Kami pulang, sepanjang perjalanan saya menangis, merasa gagal karena tidak bisa jaga tubuh sendiri dan calon anak kami. Tapi suami saya menguatkan, mungkin ini baik adanya, dan macem2, meskipun saya juga melihat air mata dibalik kaca matanya.
Kami berserah namun belum menyerah, kami mencari second opinion dari dokter lain. Namun menurut dokter lainnya itu dikarenakan keputihan yg parah di saat kehamilan, sehingga meracuni janin. Dokter juga menyarankan kuret dan cutter untuk keputihannya itu. Akhirnya saya melakukan tindakan kuret pada 25 Juni 2017. Menurut dokter ini setelah 6 minggu sudah boleh hamil kembali.

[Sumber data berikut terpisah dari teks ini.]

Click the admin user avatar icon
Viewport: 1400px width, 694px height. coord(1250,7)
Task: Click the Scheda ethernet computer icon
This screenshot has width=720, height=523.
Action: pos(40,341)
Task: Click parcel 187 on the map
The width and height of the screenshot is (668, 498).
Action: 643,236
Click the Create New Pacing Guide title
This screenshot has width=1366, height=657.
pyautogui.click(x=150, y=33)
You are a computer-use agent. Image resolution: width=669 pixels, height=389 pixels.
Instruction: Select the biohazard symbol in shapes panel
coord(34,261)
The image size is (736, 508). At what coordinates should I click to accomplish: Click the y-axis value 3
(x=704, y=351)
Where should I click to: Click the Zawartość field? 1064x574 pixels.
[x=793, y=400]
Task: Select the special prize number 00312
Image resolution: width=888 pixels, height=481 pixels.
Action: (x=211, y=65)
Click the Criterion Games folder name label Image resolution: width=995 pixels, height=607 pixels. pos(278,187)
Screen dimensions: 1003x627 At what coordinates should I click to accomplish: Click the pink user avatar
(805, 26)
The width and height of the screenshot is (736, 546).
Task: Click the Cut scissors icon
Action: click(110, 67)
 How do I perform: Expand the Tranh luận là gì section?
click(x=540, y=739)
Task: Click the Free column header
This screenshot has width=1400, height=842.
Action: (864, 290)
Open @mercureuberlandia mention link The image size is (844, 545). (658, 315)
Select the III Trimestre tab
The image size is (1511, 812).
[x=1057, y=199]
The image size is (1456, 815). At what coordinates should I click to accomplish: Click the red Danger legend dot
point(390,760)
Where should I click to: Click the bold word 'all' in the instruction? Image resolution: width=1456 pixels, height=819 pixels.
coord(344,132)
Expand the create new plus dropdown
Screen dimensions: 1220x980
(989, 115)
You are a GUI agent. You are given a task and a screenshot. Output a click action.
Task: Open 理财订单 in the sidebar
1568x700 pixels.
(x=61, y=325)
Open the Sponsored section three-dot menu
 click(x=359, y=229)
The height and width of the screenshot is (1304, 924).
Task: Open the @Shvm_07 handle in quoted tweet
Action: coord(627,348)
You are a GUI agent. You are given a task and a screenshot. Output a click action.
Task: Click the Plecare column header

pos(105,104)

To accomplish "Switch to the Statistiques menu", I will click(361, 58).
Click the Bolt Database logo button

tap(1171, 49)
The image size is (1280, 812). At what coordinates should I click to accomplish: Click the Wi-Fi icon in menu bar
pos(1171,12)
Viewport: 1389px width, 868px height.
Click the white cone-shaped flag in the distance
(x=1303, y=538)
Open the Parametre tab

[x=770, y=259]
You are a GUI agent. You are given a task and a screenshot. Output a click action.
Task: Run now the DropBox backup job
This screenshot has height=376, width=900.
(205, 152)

Yang saya petik dari kejadian ini adalah seorang penderita hipertiroid tidak boleh menyerah pada saat diminta dokter untuk terapi obat, dan rutin lah cek darah (hormon tiroid), supaya dokter bisa memberikan obat yg tepat untuk terapi kita. Jangan malas untuk periksa ke dokter, sampaikan semua keluhanmu. Pasang alarm juga supaya ingat waktu untuk minum obat secara teratur di jam yang sama setiap harinya.
Dan untuk wanita, yakinlah begitu sembuh bisa langsung hamil, karena hormonnya kembali normal. Kerena ada perbedaan vonis dari kedua dokter tersebut, saya memutuskan untuk hamil setelah 3 bulan pasca kuret, dan selama 3 bulan itu saya berusaha menyembuhkan keputihan, maag, tiap hari konsumsi obat penambah darah, dan tidak lupa vitamin-e dan asam folat, serta tetap tidak lupa cek hormon tiroid.
Puji Tuhan pada 28 Oktober 2017 saya periksa ke dokter dan sudah positif hamil masuk usia 4 weeks sekian hari, dan pada 18 November 2017 detak jantung nya sudah terdengar kencang. Betapa terharunya aku dan suami, sampai saya meneteskan air mata.
Di lain kesempatan saya akan menceritakan kembali apa yang saya alami di kehamilan kali ini. Yaaah memang tidak semudah yang dipikirkan, perjuangan baru di mulai, belum happy ending. Tetap berdoa dan berharap semuanya baik-baik saja. (pl)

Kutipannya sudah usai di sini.